Infelizmente, Vovó não viveu para ver estes tempos de pandemia. Uma pena, teria sido a glória. Vovó era uma visionária. Sempre desinfetou detidamente as compras do supermercado, embalagem por embalagem. Lavava de tudo, até banana. E olha que Vovó dizia que a banana era a fruta do Paraíso, pois segurando pela casca podia ser comida até com as mãos sujas. Dizia isso, mas mantinha controle higiênico rigoroso até sobre a fruta paradisíaca. Trocava os lençóis diariamente, deixava os sapatos na porta e assim que chegava em casa tomava banho e punha a roupa da rua pra lavar. Se tivesse vivido pra ver, ia ser difícil segurar Vovó em casa. Ia querer fiscalizar as ruas, dar conselhos para os passantes, mandar pra casa todos os velhinhos que aparecessem. Teria ciência dos riscos que correria, claro, mas argumentaria com razão que eles não eram páreo para ela. Não há como negar. Se todos fossem como a Vovó, essa coisa de vírus não teria chegado nem ali na esquina, muito menos se espalhado pelo mundo. Outra coisa que Vovó adoraria seria ficar grudada na televisão, acompanhando todas as notícias sobre a pandemia. Antenada, também passaria horas na internet e no whatsapp, trocaria mensagens o dia todo, se deleitaria com os vídeos e áudios com conselhos e relatos dramáticos. Não me entendam mal, Vovó não era alienada, tinha sentimentos, sofreria pelos outros.
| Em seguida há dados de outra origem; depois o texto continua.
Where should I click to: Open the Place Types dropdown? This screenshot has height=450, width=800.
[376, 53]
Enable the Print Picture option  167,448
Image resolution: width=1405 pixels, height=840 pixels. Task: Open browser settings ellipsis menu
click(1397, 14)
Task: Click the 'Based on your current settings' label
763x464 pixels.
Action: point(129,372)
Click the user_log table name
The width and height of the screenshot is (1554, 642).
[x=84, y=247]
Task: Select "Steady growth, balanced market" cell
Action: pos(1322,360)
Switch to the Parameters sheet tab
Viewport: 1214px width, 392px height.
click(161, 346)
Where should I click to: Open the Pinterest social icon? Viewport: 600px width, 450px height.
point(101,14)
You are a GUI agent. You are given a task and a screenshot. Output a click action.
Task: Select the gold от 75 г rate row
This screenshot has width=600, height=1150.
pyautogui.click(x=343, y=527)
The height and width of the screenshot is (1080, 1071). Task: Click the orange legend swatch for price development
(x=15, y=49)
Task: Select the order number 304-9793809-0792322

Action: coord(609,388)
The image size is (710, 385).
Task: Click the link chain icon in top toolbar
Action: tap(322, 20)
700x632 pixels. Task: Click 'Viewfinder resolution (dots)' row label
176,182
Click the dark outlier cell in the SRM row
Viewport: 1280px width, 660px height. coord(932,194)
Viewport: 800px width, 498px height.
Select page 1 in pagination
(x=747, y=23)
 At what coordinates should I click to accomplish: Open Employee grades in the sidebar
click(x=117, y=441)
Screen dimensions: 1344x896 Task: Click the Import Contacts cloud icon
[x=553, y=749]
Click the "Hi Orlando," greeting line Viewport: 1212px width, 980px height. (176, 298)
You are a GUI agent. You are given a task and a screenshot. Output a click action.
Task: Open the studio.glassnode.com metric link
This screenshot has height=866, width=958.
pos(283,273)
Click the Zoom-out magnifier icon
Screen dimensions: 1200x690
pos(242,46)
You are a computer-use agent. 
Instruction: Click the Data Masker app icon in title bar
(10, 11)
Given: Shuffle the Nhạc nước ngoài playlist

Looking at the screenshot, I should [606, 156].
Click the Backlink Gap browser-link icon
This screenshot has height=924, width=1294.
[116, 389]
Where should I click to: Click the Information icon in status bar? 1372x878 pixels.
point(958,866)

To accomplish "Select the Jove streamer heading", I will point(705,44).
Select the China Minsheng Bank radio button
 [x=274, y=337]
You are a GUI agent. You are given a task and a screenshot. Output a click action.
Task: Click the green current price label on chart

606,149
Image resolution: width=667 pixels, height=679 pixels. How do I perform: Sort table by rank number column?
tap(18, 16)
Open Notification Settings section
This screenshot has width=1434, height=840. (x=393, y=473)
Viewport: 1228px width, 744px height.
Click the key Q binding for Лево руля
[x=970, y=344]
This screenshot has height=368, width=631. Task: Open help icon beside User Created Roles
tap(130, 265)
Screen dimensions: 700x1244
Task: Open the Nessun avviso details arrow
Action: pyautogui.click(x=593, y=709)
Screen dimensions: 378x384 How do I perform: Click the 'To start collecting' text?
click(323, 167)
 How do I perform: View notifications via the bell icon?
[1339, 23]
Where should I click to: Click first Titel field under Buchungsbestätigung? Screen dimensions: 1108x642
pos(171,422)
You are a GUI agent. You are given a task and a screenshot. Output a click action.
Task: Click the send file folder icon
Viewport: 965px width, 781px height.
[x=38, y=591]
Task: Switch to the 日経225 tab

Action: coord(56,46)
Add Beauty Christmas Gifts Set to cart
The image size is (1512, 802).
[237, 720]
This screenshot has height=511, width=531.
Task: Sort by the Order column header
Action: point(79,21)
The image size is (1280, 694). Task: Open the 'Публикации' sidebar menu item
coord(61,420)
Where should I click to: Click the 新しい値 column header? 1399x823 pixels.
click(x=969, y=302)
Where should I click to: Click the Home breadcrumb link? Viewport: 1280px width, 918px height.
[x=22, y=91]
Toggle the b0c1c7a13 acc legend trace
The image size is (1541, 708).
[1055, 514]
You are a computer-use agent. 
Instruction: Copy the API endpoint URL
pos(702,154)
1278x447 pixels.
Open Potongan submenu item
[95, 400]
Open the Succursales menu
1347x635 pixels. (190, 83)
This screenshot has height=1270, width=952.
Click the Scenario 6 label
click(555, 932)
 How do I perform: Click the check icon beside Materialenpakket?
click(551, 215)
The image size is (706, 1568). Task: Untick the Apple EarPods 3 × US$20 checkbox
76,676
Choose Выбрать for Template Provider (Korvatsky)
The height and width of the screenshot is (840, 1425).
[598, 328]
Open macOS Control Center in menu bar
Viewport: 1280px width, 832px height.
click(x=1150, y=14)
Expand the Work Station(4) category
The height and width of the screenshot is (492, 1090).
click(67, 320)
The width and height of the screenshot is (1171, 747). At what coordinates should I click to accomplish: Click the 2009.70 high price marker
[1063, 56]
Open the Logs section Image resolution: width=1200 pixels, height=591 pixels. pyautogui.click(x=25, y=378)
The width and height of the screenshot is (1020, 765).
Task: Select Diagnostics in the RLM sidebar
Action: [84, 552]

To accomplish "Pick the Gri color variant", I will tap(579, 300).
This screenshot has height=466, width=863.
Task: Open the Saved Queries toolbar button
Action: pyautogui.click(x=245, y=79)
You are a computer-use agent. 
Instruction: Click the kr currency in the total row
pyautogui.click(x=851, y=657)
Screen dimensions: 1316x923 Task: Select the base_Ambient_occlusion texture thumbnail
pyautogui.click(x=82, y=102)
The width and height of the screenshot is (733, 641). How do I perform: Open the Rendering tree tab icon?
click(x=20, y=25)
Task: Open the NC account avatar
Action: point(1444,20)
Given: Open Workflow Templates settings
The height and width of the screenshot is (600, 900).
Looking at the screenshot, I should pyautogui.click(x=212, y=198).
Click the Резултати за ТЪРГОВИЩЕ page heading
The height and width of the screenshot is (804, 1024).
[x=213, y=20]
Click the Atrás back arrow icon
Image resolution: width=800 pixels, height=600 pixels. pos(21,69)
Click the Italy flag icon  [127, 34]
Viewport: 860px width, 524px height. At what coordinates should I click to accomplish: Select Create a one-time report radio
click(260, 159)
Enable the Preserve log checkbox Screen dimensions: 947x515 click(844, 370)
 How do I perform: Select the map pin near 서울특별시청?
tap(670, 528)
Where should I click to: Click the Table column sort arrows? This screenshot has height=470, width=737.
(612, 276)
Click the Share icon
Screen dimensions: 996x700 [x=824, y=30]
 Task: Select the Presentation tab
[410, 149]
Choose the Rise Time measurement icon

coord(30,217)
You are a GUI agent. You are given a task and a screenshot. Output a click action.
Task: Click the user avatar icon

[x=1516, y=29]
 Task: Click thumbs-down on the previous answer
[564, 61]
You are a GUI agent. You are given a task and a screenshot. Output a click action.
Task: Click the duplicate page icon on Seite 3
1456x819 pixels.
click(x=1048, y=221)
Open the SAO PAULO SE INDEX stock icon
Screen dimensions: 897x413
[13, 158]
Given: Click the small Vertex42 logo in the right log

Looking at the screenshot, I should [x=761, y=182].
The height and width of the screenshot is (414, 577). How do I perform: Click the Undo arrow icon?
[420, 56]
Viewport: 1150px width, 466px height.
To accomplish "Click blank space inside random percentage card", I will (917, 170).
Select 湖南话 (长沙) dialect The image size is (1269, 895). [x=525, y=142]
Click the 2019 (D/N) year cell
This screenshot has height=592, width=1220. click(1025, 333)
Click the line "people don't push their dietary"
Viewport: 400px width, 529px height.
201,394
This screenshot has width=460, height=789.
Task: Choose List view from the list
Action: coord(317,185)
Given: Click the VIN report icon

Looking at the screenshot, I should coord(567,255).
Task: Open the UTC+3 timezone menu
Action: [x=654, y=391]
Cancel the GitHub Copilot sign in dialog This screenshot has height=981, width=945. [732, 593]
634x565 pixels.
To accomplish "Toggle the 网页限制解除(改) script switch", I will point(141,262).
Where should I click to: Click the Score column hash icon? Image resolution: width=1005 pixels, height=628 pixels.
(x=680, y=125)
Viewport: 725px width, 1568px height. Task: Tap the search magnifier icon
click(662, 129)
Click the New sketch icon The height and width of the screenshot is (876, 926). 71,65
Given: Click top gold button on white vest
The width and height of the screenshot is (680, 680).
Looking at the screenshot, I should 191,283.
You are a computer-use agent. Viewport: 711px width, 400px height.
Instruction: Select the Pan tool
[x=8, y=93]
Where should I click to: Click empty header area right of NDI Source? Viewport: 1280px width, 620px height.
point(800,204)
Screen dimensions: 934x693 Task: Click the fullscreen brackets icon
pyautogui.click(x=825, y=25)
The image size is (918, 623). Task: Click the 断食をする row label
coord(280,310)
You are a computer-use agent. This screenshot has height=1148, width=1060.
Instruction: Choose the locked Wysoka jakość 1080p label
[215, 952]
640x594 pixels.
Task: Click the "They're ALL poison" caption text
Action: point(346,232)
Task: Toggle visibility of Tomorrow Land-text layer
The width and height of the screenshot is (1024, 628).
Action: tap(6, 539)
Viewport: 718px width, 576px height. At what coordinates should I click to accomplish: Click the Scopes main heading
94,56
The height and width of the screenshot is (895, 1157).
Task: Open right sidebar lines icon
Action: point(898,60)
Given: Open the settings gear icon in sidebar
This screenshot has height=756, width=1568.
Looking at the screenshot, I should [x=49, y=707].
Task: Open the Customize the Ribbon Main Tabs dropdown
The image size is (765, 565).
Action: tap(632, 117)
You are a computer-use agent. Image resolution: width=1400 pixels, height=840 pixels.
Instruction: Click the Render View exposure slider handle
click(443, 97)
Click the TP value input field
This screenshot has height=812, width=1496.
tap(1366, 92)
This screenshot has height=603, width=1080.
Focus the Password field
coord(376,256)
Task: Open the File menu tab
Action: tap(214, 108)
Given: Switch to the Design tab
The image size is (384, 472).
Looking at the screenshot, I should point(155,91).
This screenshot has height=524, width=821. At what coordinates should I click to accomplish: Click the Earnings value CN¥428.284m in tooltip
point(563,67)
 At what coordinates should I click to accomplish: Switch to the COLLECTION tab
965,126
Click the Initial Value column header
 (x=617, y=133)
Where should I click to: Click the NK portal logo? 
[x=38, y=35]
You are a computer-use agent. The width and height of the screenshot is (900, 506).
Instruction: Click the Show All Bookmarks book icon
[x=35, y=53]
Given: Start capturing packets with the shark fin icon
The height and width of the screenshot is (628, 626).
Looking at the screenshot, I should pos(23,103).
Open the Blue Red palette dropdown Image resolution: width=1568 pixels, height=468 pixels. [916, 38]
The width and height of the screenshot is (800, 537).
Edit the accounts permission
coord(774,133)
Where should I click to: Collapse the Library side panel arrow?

Mas pra ela, pessoalmente, este mundo limpo, desinfetado, obsessivamente higiênico, seria um sonho realizado. A neta confessa que pra ela também esse surto de higiene generalizado vem bem a calhar. A neta foi disciplinada pela avó, lava a mão vinte vezes por dia, ensaboa até esfolar, só abre porta de banheiro com um papelzinho ou com o cotovelo, mesmo dentro de casa, e por aí vai. Na vida normal, a neta esconde tudo isso, tem noção do ridículo. Já na paranoia, pode ser quem realmente é, recebe até elogios por seguir as recomendações médicas à risca, quem diria. Esse é o lado bom do drama. O lado ruim é o drama em si, claro, além dessa saudade tão grande da Vovó. 

22.3.20

novelas

Criança, papai não me deixava ver novelas. Via escondido, esticava o olho pro quarto da tia quando passava na porta, prestava atenção nos comerciais, ia acompanhando assim, como dava. Olhando pra trás, era tudo besteira, pura ingenuidade. Mal sabia papai que rumo as novelas iriam tomar. Do jeito que está, nem adulto pode ver mais. Ou do jeito que estava, nem sei como está agora porque há anos parei de acompanhar. Mas não parei de respeitar. Faz parte da cultura, faz parte da vida da gente, é coisa de brasileiro, produto nacional. Pois agora fico sabendo que as novelas vão parar. Logo agora que a mocinha finalmente ia beijar o mocinho, que a mãe ia fazer as pazes com o filho, que o assassino ia ser descoberto, que o final ia ser feliz. Não vai ter mais nada disso, vai ser jogo interrompido, história sem fim. Veio o vírus, as novelas vão parar. Claro, já parou trabalho, já parou escola, já parou passeio, já parou de tudo, as novelas também têm que parar. Não devia me espantar, eu sei.  Mas é que novela é fantasia, é outro mundo, não é pra ser engolida pela vida real. Ou vai ver foram as novelas que engoliram a vida, sem aviso. Vai ver estamos agora presos numa, forçados a viver capítulo a capítulo, sem saber o final. Só nos resta torcer pra que venha logo e que seja feliz.